Thus began my expanded view of how needles could be held. I knew about English-versus-continental styles, but this was something different. This went to the very essence of how your needles connected to your body.

I thought perhaps pit-knitting was just a Cumbrian thing until two of my friends from opposite ends of Britain said their mothers and grandmothers also kept their “pins” in their pits.

My mind was still working on this, when I visited the Dales Countryside Museum in Hawes and I saw my first wooden knitting sticks or sheaths.

A selection of sheaths from the Dumfries and Galloway Museum, Scotland, including goose wing, twisted, and notched.

The sheaths were works of wood whittling given by suitors to sweethearts, husbands to wives, fathers and brothers to daughters and sisters. Some had little inset glass windows with inscriptions behind them. Others had puzzle chains attached to them to show the carver’s skill. Some were shaped like shoes or legs.

Examples of heart and fish-shaped sheaths as well as a goose-wing style. Dales Countryside Museum, Hawes.

Across Europe, sheaths were made of everything from wood to bone, silver to even glass. Regions favored a material like copper or clay based on availability. Some styles of carving proliferated in regions like a goose-wing shape in the north of England or a fish shape in Cornwall. Some Dutch examples have porcupine quills woven in a casing around them. Ultimately, wood was the most accessible and workable material.

To use a sheath, the knitter wore a belt or used an apron string around their waist. The sheath was inserted between the belt and body. The stick often had a notch, carved feature, or texture that helped anchor it and kept it from slipping through the belt. There was a hole in the end of the stick and that’s where the needle went. The needles would be double pointed and sometimes curved.

Martha Dinsdale of Appersett, Wensleydale, using a sheath. Dales Countryside Museum, Hawes.

The fact that the needles were double pointed didn’t always mean that the knitting would be in the round, it was simply the case that needles with knobs on the end were not common until the 19th century. Since a huge amount of the hand-knitting trade was in stockings and hose, knitting in the round was an essential skill. Needles were made of wire by a blacksmith or sold by a traveling peddler because there weren’t shops where you could buy needles.

An unidentified Daleswoman using a sheath. Dales Countryside Museum, Hawes.

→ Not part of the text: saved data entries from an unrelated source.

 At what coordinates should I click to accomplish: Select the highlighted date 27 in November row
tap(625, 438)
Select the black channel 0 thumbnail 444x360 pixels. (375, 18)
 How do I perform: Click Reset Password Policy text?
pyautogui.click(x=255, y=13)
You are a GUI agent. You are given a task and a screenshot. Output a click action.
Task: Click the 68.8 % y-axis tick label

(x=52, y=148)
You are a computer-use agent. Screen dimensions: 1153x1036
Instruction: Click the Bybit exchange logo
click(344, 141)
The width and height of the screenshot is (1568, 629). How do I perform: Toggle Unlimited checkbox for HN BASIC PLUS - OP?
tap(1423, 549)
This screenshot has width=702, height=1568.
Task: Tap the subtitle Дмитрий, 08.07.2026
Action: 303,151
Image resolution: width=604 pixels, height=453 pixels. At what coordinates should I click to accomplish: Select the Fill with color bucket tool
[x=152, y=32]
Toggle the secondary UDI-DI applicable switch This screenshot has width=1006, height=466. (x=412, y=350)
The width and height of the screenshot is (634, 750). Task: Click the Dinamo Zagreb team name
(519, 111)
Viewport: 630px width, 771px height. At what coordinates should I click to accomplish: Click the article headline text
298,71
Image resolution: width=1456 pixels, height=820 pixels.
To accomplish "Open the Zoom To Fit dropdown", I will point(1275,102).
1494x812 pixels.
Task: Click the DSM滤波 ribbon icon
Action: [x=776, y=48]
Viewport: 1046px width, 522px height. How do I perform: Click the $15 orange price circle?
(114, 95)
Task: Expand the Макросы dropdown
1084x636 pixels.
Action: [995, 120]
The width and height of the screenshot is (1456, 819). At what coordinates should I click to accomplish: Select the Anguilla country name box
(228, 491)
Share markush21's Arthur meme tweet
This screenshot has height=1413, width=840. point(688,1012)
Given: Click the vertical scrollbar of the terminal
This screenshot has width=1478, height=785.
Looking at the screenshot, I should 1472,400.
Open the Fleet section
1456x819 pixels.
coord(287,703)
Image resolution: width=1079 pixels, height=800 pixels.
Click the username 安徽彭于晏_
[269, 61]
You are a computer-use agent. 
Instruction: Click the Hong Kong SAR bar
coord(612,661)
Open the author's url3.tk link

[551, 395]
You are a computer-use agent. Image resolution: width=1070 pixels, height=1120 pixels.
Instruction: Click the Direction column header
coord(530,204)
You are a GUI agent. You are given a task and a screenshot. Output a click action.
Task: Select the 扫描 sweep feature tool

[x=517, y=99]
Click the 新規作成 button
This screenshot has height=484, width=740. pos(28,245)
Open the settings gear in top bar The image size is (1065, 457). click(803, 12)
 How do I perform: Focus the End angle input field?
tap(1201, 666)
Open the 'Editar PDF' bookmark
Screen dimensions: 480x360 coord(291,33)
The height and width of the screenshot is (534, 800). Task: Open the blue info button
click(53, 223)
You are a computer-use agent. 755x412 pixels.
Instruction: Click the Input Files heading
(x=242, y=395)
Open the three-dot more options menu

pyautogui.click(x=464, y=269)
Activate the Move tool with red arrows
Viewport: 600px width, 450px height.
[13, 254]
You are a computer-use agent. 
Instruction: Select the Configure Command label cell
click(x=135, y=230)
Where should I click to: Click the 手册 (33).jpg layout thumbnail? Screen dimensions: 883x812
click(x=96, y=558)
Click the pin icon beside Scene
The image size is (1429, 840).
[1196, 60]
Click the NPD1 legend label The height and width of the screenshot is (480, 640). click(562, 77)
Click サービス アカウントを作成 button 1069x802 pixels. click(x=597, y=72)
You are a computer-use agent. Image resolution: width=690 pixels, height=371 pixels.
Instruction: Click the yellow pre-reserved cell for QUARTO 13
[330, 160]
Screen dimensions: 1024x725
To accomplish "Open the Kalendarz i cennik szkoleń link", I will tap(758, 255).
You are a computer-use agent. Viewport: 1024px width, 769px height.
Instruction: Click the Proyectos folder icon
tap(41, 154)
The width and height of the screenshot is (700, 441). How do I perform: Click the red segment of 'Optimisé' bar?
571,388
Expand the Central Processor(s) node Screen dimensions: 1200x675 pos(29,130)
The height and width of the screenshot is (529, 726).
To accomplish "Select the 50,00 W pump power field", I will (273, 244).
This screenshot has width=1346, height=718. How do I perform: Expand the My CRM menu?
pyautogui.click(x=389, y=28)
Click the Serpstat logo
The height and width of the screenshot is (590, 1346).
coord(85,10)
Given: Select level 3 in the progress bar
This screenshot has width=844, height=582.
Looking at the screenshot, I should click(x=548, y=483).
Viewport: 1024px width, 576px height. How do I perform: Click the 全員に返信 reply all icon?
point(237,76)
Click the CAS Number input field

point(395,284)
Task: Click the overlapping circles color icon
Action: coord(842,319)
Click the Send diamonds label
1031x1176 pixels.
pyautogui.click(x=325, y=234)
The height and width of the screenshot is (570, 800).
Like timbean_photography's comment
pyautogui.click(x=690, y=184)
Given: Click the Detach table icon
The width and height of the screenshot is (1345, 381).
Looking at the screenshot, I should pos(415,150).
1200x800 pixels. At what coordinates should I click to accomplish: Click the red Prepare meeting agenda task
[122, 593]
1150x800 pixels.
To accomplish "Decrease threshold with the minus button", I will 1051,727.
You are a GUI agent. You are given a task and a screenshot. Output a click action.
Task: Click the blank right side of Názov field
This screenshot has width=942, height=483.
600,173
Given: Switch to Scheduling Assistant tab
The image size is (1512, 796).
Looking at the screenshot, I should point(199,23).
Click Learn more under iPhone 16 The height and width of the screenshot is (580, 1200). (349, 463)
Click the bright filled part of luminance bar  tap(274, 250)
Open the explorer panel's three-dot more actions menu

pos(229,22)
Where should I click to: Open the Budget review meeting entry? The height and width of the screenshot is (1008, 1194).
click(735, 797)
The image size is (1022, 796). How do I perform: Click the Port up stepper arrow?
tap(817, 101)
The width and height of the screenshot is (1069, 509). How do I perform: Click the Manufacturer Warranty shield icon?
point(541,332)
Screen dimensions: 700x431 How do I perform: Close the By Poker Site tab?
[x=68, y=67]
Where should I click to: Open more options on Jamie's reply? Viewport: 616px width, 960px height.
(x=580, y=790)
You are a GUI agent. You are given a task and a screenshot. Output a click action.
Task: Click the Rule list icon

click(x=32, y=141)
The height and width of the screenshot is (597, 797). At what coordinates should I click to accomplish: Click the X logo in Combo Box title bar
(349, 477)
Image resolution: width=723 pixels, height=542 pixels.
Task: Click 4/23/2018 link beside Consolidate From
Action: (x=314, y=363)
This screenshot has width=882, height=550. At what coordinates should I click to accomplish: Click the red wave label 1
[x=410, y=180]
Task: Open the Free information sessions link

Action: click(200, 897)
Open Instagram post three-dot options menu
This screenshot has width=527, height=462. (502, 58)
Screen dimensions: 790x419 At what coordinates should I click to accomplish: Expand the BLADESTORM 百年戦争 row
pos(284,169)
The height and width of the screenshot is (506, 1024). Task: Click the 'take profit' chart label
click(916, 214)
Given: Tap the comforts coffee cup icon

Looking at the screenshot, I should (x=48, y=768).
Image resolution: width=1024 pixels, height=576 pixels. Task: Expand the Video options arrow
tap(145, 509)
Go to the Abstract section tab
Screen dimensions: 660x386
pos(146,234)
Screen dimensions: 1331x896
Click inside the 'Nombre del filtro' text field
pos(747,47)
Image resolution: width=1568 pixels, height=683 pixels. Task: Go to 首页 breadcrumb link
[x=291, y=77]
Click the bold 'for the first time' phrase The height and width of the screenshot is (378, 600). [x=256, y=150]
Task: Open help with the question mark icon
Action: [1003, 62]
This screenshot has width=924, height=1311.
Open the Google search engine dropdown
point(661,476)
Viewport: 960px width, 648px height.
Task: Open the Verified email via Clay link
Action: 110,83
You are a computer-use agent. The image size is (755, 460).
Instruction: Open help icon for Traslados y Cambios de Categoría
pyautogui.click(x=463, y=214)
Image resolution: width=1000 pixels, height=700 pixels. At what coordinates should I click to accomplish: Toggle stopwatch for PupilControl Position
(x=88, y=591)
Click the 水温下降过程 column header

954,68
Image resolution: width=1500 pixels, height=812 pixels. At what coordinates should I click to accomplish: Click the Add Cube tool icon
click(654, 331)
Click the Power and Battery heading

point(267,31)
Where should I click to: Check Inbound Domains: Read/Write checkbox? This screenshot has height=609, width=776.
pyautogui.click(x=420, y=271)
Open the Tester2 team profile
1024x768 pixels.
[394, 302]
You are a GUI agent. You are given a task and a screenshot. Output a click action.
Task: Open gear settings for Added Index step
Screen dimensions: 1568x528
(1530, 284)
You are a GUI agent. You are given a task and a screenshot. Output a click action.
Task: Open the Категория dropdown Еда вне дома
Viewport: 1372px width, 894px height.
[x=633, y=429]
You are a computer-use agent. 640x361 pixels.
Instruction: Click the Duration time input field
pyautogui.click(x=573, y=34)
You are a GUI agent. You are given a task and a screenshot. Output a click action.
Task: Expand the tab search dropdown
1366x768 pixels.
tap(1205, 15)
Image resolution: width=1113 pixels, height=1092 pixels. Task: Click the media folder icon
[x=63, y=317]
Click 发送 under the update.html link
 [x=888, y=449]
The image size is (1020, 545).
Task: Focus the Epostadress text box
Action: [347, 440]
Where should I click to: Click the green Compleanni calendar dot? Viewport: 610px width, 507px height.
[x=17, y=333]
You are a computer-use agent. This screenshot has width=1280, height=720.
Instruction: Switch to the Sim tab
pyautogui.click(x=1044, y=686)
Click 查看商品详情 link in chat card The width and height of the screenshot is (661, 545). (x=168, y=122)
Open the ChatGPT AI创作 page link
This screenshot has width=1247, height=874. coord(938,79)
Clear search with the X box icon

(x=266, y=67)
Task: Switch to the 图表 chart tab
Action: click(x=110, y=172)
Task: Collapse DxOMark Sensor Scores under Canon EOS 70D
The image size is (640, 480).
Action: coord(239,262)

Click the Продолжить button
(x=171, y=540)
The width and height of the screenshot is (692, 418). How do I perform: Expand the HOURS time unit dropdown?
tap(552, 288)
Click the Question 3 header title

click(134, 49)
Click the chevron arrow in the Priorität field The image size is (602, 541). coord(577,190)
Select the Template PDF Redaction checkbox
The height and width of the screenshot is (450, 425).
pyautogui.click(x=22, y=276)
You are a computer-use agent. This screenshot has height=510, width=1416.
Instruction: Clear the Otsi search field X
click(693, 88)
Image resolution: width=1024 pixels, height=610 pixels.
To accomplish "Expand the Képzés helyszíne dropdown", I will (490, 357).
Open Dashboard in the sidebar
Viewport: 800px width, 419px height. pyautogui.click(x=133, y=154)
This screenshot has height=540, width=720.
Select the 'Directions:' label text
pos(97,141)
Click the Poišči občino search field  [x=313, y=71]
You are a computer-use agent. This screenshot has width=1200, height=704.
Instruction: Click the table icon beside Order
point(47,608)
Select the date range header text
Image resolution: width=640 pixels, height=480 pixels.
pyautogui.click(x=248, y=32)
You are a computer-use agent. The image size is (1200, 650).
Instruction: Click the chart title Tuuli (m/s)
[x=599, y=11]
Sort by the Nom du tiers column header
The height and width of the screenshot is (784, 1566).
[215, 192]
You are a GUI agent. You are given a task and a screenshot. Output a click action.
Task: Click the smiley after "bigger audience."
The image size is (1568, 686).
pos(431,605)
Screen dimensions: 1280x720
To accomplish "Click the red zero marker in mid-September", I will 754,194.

If you look further afield to Shetland, you’ll find their similar way of keeping the right-hand needle secure—the knitting belt. There you had an oval leather pillow filled with horsehair. One side of the pillow was punctured with holes the diameter of the needles. The pillow was either attached to a belt or inserted between a belt and the body.

There are further variations of “sheaths” such as leather or cloth cones stuffed with straw, wooden spills, or porcupine quills which you could secure in a belt or under your arm.

Collection of Ann Kingstone. Study day, Hawes.

One of my favorite variations are the metal hearts that would be sewn to a small pillow and then secured by apron strings or a belt. They had a knob soldered to them into which the point of the needle would go.

It’s one thing to marvel at all of these knitting needle holders and another to consider why it would be practical to have your long needle secured in a sheath, pillow, or cone at your side. And the answer, of course, is work and getting on with it at all times.

Knitting stick, 18th century, German, boxwood with silver cap. Upper part is carved with the heads of putti, beneath which are figures representing Faith, Hope, and Charity. Grooved spirally and twined around with serpents. I saw this in person by using the V&A “Order an Object” Service.

Shetland women gathered peat in baskets on the moors and then walked home with baskets on their backs. As they walked, they clicked their pins at a rapid rate. Having their knitting suspended on a needle at their side meant their hands were freer as they walked and worked. The weight of the wool was on their needle, not in their hands.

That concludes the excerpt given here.